Saved entries:
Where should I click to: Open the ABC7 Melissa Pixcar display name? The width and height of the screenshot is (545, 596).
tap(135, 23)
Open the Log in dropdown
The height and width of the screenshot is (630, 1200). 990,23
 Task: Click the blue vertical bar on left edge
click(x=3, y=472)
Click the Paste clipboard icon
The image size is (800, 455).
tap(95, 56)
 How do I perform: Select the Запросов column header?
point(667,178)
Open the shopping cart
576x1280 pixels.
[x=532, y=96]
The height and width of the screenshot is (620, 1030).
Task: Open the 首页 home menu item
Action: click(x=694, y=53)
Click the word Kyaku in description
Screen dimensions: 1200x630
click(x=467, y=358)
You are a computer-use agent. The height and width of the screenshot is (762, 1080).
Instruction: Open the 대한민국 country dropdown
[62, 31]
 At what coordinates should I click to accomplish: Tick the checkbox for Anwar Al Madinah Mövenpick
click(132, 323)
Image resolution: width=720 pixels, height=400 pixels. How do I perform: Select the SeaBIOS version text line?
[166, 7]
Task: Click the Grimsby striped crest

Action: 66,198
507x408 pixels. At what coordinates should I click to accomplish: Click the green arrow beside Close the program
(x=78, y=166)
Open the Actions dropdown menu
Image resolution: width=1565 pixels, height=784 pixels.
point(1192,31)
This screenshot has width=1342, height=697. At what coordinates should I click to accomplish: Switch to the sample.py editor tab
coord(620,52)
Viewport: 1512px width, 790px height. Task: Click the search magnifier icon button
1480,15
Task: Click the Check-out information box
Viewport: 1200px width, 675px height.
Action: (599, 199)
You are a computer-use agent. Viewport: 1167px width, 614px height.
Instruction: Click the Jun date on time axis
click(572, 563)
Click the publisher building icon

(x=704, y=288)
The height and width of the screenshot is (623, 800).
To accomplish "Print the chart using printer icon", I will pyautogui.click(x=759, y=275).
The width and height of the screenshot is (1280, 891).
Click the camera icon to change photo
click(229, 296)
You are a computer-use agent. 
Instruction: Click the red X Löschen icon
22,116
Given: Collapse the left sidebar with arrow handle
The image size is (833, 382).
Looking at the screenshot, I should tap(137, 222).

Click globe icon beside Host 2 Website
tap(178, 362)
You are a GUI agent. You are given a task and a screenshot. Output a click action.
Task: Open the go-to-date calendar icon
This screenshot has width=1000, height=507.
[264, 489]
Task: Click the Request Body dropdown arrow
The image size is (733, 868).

What is required: Exactly reproduce the lines of the data above that run from the line containing "You are a computer-use agent. Viewport: 1167px" through the final one.

Problem solution:
You are a computer-use agent. Viewport: 1167px width, 614px height.
Instruction: Click the Jun date on time axis
click(572, 563)
Click the publisher building icon

(x=704, y=288)
The height and width of the screenshot is (623, 800).
To accomplish "Print the chart using printer icon", I will pyautogui.click(x=759, y=275).
The width and height of the screenshot is (1280, 891).
Click the camera icon to change photo
click(229, 296)
You are a computer-use agent. 
Instruction: Click the red X Löschen icon
22,116
Given: Collapse the left sidebar with arrow handle
The image size is (833, 382).
Looking at the screenshot, I should tap(137, 222).

Click globe icon beside Host 2 Website
tap(178, 362)
You are a GUI agent. You are given a task and a screenshot. Output a click action.
Task: Open the go-to-date calendar icon
This screenshot has width=1000, height=507.
[264, 489]
Task: Click the Request Body dropdown arrow
The image size is (733, 868).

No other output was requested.